Pain News Network

View Original

Controversial Montana Doctor Suspends Practice

By Pat Anson, Editor

A Montana doctor who has been at the forefront of the debate over opioid prescribing is closing his urgent care clinic and will no longer prescribe medication to pain patients. Dr. Mark Ibsen said he didn't do anything wrong, but was tired of facing regulatory scrutiny over his opioid prescribing practices.

“The clinic is closing today. I’m going to disappear for awhile,” said Ibsen, who owns and operates the Urgent Care Plus clinic in Helena.

Ibsen said he would stop practicing medicine “in solidarity” with Dr. Chris Christensen, another Montana doctor who was arrested last week and charged with 400 felony counts, including two negligent homicide charges, in connection with the overprescribing of opioids.

Ibsen himself was the target of a lengthy investigation by the Montana Board of Medical Examiners after he started treating many of Dr. Christensen’s former patients after Christensen’s Ravalli county clinic was shutdown. Many of the patients were in opioid withdrawal and went to Ibsen because he was one of the few doctors in the state still willing to prescribe pain medication.

“I’m the last man standing in Montana, I think. I don’t know if there is anyone else who will do it. I think not. Because they were all coming to me because they were abandoned by their doctors,” said Ibsen.

Although a state hearing examiner ruled this summer the medical board “did not meet its burden of proof” in the overprescribing case against Ibsen, he has not yet been formally cleared of charges.  The examiner recommended that Ibsen be put on probation for 180 days for poor record keeping.

Ibsen told Pain News Network he was under a lot of stress and was deeply in debt from the legal cost of defending himself and treating Medicaid patients at low reimbursement rates.

“This is not a protest. This is me saying I can’t do this. I’m working in a hostile regulatory environment. And I’m stopping,” Ibsen said.

dr. mark ibsen

“I’m frightened. They’ve got me scared. The DEA said to me two years ago, ‘Dr. Ibsen you are not only risking your license, you’re risking your freedom by prescribing to patients like these.’ And I said patients like what? And they said patients who might divert their pills. And I said might? And they said yes. I said that’s a law enforcement job. My job is to treat the patient in front of me and do what I think is best for them based on what they tell me and what my testing shows.”
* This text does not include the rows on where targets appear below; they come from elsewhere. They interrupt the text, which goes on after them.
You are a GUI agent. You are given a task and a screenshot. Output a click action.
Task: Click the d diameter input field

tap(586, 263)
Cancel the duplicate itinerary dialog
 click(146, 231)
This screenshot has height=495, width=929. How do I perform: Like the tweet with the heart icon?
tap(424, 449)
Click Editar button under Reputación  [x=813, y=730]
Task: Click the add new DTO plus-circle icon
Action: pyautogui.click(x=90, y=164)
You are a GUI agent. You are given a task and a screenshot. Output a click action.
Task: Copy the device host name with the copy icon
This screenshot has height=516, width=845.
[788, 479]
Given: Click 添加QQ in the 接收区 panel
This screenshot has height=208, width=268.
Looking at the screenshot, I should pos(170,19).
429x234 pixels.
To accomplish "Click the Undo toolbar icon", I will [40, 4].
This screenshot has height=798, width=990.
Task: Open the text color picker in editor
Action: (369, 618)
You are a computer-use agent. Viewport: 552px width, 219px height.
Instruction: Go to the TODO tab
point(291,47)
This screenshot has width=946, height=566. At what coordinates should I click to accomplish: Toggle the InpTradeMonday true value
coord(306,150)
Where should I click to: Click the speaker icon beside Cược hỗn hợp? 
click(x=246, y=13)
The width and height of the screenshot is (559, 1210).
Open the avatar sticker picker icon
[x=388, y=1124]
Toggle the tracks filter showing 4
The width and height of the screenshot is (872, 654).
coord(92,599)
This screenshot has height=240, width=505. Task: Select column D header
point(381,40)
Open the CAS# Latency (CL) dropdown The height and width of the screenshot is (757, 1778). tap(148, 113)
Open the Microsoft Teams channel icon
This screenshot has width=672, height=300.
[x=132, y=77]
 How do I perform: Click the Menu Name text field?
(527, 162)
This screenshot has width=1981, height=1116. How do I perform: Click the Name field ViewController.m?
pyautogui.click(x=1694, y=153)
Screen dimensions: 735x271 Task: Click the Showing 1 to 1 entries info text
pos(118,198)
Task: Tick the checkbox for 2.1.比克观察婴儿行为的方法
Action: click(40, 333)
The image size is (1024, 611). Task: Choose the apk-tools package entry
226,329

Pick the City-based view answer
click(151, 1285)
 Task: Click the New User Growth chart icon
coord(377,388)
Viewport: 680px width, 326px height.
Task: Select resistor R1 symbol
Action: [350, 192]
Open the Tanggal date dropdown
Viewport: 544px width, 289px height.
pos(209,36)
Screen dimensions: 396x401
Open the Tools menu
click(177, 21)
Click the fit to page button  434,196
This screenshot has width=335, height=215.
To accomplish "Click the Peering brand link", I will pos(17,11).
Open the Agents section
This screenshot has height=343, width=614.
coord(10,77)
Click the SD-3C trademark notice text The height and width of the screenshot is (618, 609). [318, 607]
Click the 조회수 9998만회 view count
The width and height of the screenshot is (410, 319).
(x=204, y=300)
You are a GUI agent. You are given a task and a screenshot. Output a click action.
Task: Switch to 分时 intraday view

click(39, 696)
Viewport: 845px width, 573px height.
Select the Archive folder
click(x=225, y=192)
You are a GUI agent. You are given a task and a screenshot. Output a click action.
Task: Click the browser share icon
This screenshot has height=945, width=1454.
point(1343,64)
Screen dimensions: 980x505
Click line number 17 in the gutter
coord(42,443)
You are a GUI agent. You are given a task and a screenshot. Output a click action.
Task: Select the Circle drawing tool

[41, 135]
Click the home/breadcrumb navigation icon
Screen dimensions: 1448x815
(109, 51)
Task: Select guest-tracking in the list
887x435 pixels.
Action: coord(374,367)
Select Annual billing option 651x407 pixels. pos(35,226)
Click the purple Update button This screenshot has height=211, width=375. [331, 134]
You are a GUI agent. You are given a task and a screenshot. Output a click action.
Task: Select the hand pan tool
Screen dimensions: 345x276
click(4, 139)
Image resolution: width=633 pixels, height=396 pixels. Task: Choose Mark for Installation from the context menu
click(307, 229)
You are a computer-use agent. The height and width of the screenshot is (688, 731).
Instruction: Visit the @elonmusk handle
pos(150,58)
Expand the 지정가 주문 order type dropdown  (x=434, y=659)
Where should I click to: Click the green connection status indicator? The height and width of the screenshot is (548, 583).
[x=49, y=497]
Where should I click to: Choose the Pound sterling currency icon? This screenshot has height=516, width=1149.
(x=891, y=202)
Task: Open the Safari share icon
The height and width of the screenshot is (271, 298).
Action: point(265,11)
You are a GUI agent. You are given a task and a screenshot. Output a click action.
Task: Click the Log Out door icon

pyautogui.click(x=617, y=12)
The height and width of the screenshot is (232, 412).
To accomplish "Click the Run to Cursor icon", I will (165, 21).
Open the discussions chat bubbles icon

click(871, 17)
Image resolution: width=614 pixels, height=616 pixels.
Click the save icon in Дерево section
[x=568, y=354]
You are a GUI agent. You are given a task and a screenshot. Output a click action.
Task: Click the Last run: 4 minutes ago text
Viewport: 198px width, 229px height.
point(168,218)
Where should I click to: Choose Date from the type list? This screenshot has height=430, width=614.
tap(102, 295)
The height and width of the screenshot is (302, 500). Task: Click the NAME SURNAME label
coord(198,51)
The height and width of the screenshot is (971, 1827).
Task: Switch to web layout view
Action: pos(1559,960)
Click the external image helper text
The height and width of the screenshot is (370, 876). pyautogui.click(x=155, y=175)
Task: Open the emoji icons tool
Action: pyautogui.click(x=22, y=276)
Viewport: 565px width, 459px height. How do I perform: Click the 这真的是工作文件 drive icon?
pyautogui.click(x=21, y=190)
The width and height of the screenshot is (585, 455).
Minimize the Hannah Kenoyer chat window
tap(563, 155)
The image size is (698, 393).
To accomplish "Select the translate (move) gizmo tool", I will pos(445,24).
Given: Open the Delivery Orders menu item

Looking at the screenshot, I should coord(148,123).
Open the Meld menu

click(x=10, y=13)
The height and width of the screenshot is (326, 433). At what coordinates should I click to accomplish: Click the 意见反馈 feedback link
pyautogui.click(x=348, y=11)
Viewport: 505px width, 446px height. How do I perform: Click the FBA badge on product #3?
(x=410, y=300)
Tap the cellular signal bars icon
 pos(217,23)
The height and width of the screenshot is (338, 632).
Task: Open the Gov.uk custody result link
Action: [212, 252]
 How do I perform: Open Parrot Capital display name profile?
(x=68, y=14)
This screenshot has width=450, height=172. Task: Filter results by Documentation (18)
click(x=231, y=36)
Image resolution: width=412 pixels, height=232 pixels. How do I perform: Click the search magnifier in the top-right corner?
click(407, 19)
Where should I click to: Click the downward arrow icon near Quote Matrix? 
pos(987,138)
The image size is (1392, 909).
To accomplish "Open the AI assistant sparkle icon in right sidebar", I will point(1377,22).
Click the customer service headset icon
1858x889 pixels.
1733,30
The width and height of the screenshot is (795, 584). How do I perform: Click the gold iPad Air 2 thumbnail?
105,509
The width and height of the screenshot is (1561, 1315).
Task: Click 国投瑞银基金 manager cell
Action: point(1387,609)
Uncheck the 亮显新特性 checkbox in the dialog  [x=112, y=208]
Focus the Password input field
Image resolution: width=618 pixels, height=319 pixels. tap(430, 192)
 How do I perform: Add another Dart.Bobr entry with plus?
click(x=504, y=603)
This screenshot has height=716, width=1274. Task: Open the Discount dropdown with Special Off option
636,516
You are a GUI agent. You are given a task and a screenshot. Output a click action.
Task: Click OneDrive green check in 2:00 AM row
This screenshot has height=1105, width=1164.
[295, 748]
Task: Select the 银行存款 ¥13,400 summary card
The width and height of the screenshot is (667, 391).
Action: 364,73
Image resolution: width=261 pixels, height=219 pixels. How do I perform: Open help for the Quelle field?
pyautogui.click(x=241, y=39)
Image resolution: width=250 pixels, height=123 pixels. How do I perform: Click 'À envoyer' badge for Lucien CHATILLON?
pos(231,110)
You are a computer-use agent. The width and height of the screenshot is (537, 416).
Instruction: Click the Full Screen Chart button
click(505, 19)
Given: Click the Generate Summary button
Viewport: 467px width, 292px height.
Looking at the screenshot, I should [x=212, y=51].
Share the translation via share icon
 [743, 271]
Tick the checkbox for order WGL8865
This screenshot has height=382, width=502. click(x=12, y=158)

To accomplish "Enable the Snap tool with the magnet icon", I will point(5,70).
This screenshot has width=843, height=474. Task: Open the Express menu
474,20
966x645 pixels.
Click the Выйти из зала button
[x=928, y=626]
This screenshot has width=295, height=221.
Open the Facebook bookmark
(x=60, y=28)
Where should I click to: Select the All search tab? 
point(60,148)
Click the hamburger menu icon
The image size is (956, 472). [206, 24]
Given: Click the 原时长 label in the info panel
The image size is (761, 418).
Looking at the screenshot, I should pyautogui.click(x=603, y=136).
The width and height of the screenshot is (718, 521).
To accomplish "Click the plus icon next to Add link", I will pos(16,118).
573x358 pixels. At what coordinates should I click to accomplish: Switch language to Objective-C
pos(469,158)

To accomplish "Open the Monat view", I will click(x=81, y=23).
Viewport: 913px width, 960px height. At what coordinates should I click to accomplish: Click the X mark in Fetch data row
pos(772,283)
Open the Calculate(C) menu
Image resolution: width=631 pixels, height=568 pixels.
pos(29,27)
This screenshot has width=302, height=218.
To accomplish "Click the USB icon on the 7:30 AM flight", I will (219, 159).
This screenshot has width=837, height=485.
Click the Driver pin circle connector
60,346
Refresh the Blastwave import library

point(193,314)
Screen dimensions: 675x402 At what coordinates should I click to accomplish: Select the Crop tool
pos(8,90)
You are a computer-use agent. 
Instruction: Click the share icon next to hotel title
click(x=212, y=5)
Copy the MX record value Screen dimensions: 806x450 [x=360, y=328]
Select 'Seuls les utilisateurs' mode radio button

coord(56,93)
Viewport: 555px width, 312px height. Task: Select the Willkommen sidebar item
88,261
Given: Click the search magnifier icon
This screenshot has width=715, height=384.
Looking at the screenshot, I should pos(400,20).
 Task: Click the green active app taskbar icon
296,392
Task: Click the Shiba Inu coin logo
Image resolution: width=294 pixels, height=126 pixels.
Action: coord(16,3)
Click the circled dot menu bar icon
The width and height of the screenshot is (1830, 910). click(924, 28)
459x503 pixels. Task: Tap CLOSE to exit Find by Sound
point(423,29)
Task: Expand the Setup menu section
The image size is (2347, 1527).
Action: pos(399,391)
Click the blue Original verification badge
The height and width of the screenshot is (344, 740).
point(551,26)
Ibsen said his urgent care clinic treated about 30 to 60 patients a day for a variety of conditions and he regularly prescribed opioids to a “couple hundred” patients. He said he didn’t know where they would get their pain medication now.

“I have also deeply considered whether stopping prescribing opiates sends a message that I'm afraid I've done something wrong. Let me assure you I have done nothing wrong. I have upheld my oath as long as I can. The pressure is just too much and today in particular I cannot concentrate on these complex cases. Therefore my clinic is closed and I'm going home,” he said.

"Dr. Ibsen was unfairly targeted and helped Christensen's patients wean from high doses.  Who is going to wean Ibsen's patients now?" asked Terri Anderson, a chronic pain sufferer and patient advocate who lives in Hamilton, MT.

"Pain patients are ultimately the ones who suffer.  I try to look at it from all sides and if it were my brother who overdosed then I would be upset. However it is easy to judge and my first thought is that pain patients come with risk to the prescriber, because they often suffer many other health issues besides just pain, including anxiety, depression and PTSD (post traumatic stress disorder)."  

In the last month, Ibsen said three staff members had resigned from his clinic, which he likened to a “war zone” because of the stress of treating patients who had nowhere else to go.

“Maybe I will come back. But I’m rattled. I’m too rattled to think of the right blood pressure medication to give to a patient. I can’t concentrate. I don’t want any patient injured today because my concentration is so poor,” Ibsen said. “When I am well enough, and I feel safe to practice in the way I know how, I will return.”